[Start of Attachment]

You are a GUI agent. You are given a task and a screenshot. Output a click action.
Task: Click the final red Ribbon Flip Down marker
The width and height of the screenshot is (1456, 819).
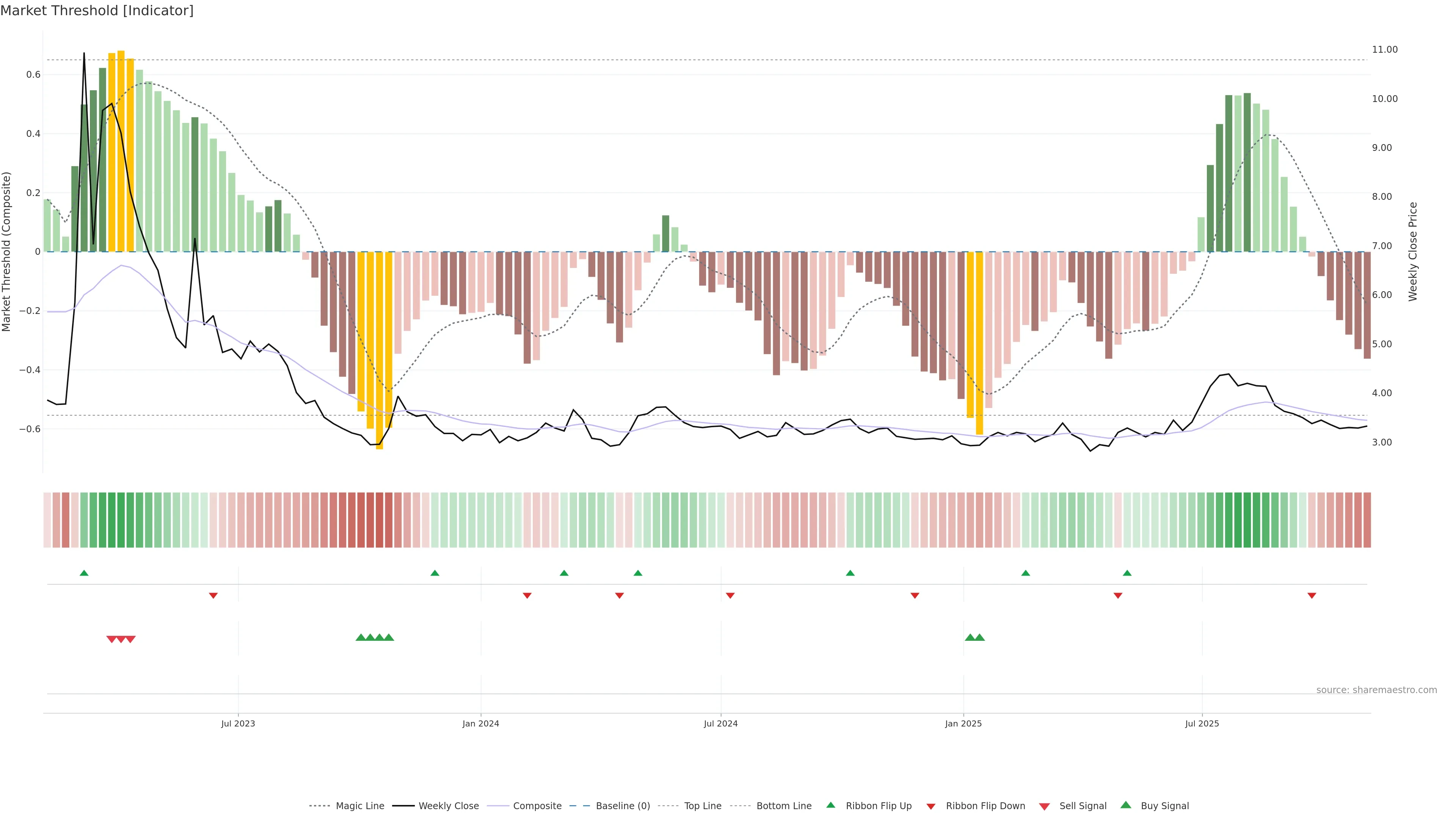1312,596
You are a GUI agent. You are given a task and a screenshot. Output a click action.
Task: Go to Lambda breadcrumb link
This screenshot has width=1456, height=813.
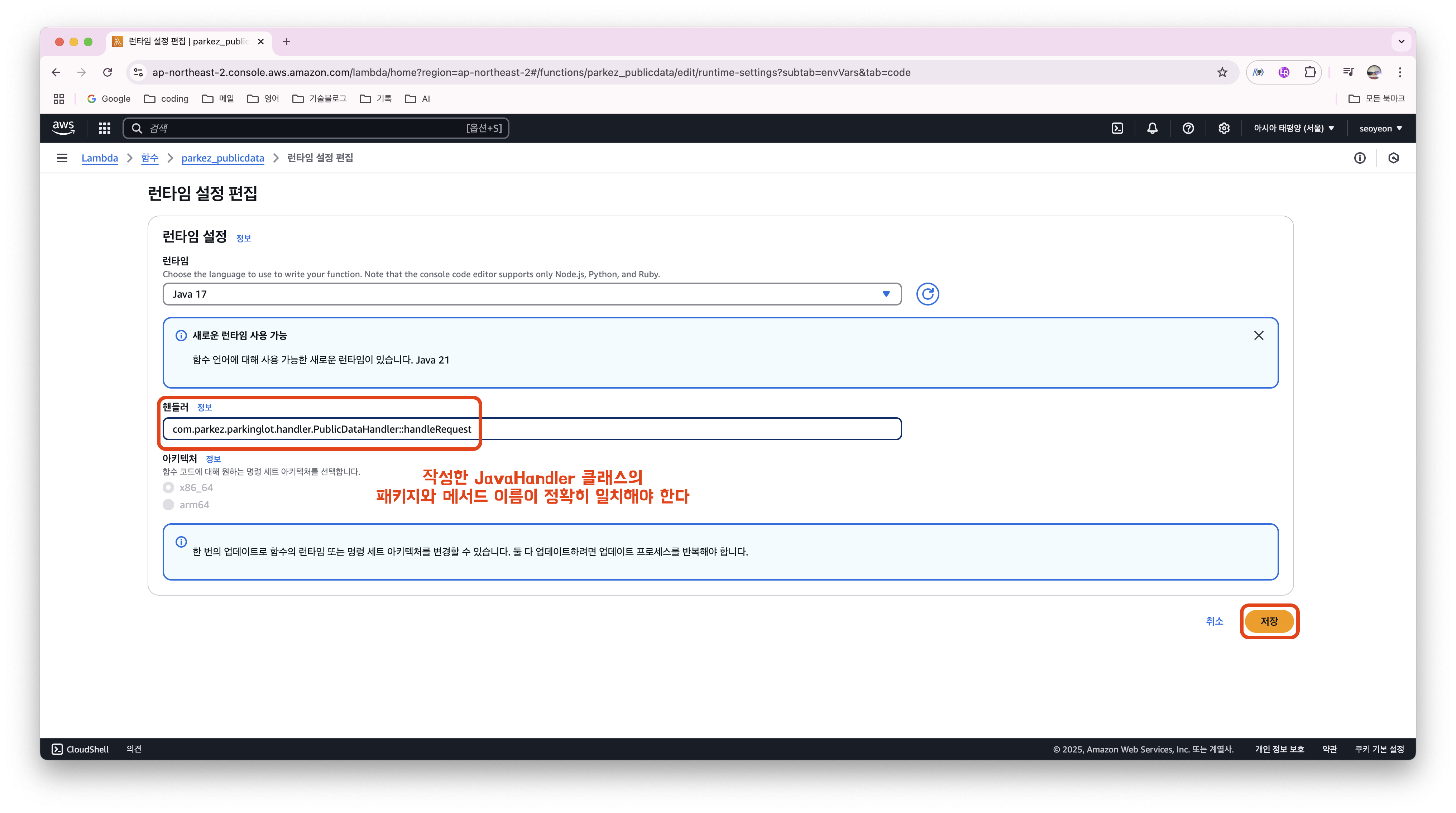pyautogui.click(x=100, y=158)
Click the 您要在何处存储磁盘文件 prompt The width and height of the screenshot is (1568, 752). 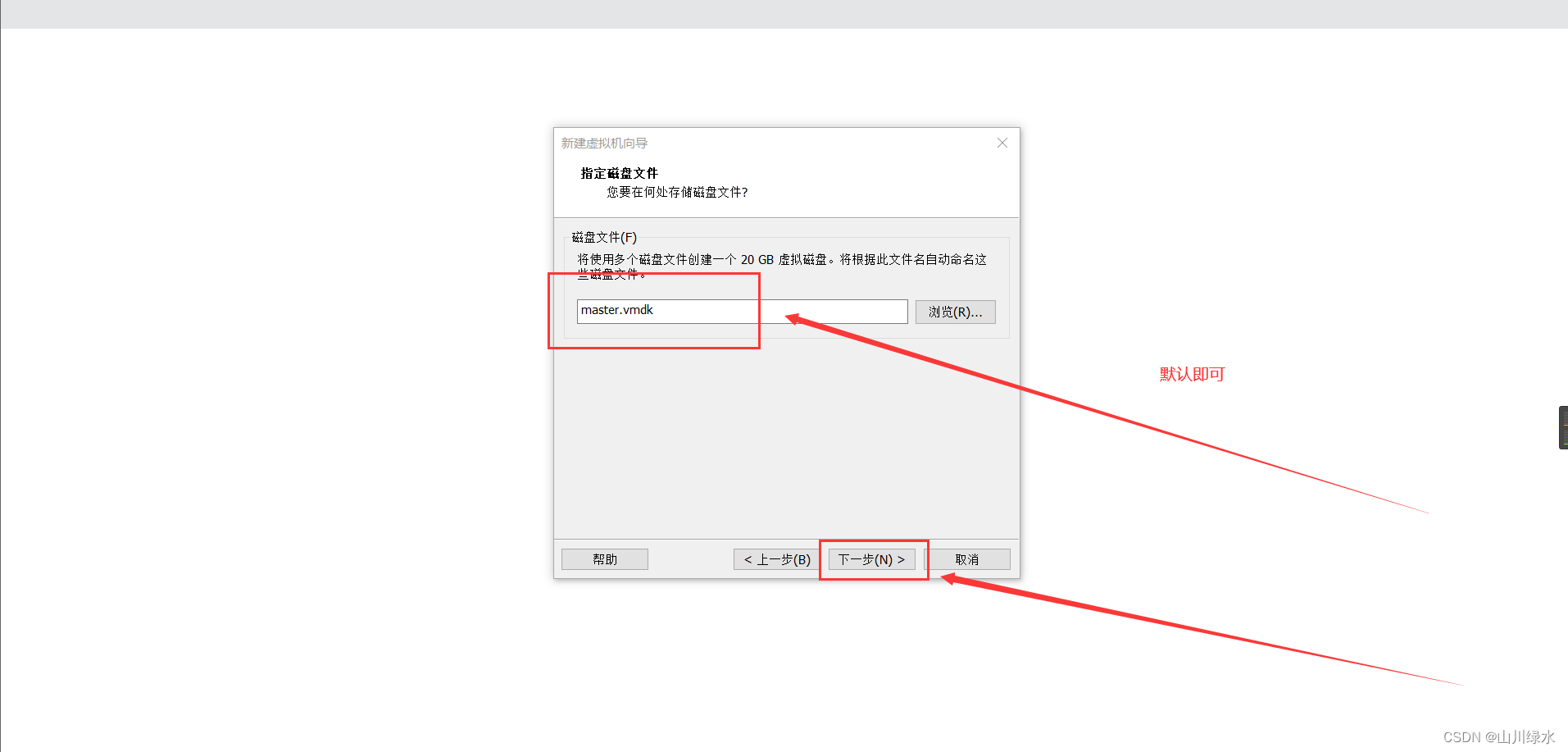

[End of Attachment]

▸ What you are asked to do
Your output should consist solely of the lines from the line containing "Task: Go to Lambda breadcrumb link" through the end of the data above, copied exactly, with images removed.

▸ Output below
Task: Go to Lambda breadcrumb link
This screenshot has width=1456, height=813.
pyautogui.click(x=100, y=158)
Click the 您要在何处存储磁盘文件 prompt The width and height of the screenshot is (1568, 752). 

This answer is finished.